In meiner Kindheit gab es in Österreich den Fernsehfrosch der immer das Wetter angesagt hat. Sein Name war Quaxi. Für Quaxi wäre das Berliner Wetter dieses Wochenende wahrscheinlich eine echte Herausforderung gewesen. Es war schwül und man konnte sich auf nichts einstellen. 
Ein Obstquetschie ist die Zeiteinheit für den ersten Kaffee am Samstagmorgen. 
Auf unserem Klopapier findet sich ein Bild, das nach frühem Vogerl aussieht. REWE sei Dank. 
Nach dem Frühstück schreibe ich einen Text über Tätowierungen, und wie ich auf dem Spielplatz eine merkwürdige Begegnung hatte. 
Als Jause gibt es Melone und Kekse (Mann) und Melone und Butterbrot (Kind). 
Im Supermarkt ist überraschend wenig los. 
Im Anschluss hole ich Essen, und warte in der Sonne. 
Die Wahl fällt auf Sushi. 

Der Sonntagmorgen beginnt mit einem Spielchen. 
Ich suche meine blaue Brille und finde nur andere. 
Zweites Frühstück und antesten der Cousinen-Marmelade. Hervorragend. 
Im Anschluss machen wir einen kleinen Spaziergang. 
Mittagsschlaf und Garten. 
Mein neues Buch verrät mir auf Seite 4, dass hier ein kleines Kind stirbt. Sieht zumindest stark danach aus. Wenn mir nicht jemand erzählt, dass das nicht stimmt, lese ich nicht weiter. 
Nachmittags ist Palatschinkenzeit. 
Das Spielzeug hat immer noch Aktualität. Wir warten noch immer auf ein paar Päckchen. 
Bei uns ist einer krank, drum liegen überall Taschentücher. 
Kurz nach vier trinke ich den letzten Kaffee des Tages. 

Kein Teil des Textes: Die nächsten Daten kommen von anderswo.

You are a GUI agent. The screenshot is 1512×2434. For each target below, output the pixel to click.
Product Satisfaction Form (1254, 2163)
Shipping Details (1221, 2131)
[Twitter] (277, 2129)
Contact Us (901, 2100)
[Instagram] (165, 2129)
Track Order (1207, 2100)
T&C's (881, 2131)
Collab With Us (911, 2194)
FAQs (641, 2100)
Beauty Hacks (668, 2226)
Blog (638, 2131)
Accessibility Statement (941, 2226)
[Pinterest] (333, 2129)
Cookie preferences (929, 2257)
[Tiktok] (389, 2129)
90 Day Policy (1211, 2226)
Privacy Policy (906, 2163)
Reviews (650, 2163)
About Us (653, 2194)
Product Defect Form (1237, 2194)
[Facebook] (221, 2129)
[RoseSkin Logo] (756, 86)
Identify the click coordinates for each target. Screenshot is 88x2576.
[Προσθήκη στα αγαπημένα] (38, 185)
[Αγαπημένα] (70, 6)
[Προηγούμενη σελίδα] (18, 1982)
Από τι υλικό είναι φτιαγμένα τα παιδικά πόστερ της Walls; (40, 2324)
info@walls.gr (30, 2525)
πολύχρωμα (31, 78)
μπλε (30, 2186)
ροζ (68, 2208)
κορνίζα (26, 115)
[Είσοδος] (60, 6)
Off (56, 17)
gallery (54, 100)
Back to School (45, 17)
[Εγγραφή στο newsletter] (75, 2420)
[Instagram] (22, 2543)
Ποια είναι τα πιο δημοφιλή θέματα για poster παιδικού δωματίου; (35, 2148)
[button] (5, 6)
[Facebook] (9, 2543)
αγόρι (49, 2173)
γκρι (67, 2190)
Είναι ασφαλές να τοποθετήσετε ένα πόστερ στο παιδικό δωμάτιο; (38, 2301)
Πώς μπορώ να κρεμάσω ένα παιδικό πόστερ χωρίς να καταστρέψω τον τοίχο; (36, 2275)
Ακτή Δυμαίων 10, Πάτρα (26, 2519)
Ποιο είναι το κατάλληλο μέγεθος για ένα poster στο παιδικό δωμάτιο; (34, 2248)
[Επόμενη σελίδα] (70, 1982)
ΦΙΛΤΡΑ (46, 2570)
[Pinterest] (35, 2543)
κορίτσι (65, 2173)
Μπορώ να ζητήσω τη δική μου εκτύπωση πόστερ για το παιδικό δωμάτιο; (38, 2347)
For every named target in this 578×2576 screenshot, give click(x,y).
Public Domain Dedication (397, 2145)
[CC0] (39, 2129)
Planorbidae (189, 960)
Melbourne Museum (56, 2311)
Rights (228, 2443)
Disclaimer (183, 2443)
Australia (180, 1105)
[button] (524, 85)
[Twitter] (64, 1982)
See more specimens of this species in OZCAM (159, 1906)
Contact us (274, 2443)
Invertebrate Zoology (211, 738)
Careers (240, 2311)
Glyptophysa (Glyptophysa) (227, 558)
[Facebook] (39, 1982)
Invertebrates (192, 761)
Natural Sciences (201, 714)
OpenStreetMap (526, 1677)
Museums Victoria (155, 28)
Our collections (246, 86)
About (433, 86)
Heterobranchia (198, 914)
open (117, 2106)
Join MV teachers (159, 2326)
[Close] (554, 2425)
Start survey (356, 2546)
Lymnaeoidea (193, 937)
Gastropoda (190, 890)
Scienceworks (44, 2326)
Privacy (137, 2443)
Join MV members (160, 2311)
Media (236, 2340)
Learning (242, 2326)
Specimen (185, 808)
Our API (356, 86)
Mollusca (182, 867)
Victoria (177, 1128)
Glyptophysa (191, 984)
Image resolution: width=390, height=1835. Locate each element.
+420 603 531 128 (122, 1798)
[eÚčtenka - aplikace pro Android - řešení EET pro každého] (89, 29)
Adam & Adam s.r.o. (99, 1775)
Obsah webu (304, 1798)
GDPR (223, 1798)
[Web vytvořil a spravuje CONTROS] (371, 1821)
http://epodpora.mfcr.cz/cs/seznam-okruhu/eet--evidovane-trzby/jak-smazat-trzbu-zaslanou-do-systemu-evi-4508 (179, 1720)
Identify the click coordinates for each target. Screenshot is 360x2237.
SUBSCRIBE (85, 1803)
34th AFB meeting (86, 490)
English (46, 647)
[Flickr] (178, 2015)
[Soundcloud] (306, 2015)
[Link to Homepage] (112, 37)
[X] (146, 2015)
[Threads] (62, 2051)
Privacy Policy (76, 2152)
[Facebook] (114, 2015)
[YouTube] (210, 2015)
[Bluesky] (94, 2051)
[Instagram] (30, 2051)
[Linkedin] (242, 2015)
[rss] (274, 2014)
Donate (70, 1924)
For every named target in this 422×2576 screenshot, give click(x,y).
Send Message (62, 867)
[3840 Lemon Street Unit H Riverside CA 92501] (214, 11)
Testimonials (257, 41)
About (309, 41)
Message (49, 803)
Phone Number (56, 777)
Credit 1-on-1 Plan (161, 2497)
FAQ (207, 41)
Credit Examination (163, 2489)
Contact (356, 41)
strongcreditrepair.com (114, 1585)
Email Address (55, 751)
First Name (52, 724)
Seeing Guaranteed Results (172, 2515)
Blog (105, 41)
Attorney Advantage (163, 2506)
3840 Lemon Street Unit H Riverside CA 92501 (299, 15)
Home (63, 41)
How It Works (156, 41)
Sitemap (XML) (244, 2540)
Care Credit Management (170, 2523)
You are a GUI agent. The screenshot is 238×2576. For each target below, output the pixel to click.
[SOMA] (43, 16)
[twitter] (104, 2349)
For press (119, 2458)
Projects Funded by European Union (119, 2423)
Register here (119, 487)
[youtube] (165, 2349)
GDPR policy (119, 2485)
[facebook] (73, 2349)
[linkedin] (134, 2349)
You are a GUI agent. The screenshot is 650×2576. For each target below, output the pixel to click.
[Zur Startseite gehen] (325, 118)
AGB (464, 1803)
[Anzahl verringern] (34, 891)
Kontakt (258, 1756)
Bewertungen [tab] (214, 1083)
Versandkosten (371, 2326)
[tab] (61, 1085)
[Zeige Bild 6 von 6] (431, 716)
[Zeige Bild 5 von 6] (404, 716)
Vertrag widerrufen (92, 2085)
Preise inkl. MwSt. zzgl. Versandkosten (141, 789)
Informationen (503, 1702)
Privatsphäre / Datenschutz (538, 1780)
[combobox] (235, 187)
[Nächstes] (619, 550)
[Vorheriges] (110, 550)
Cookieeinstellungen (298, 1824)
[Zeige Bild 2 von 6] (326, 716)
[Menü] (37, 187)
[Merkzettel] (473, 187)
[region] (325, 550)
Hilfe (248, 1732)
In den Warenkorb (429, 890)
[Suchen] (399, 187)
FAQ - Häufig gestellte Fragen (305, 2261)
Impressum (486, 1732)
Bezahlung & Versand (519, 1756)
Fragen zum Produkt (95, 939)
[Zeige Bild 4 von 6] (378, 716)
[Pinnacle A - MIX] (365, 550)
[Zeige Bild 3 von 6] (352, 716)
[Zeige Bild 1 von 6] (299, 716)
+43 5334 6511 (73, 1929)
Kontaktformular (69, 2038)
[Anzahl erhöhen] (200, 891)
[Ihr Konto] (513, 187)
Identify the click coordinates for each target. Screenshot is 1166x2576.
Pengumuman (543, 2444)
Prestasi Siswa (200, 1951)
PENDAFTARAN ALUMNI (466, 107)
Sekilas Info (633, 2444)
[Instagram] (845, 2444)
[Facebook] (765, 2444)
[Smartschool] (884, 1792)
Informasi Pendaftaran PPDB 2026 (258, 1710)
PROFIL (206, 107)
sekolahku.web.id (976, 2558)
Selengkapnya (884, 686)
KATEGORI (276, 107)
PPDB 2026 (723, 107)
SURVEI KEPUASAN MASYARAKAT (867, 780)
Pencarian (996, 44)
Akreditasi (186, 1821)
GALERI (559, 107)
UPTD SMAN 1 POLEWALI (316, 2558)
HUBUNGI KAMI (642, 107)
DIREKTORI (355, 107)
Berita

Bei diesem komischen Wetter bewegt sich der Schurkenbeardie kaum. 
Im Wohnzimmer liegen Muscheln, das Mitbringsel einer Freundin. 

Mehr Wochenenden gibt es wie immer bei Susanne von Geborgen Wachsen.

Die 12 Bilder vom Sonntag sind zudem Teil der Aktion von Draußen nur Kännchen, immer am 12 des Monats den Alltag in 12 Bildern zu zeigen. 
Und wie war Euer Wochenende so?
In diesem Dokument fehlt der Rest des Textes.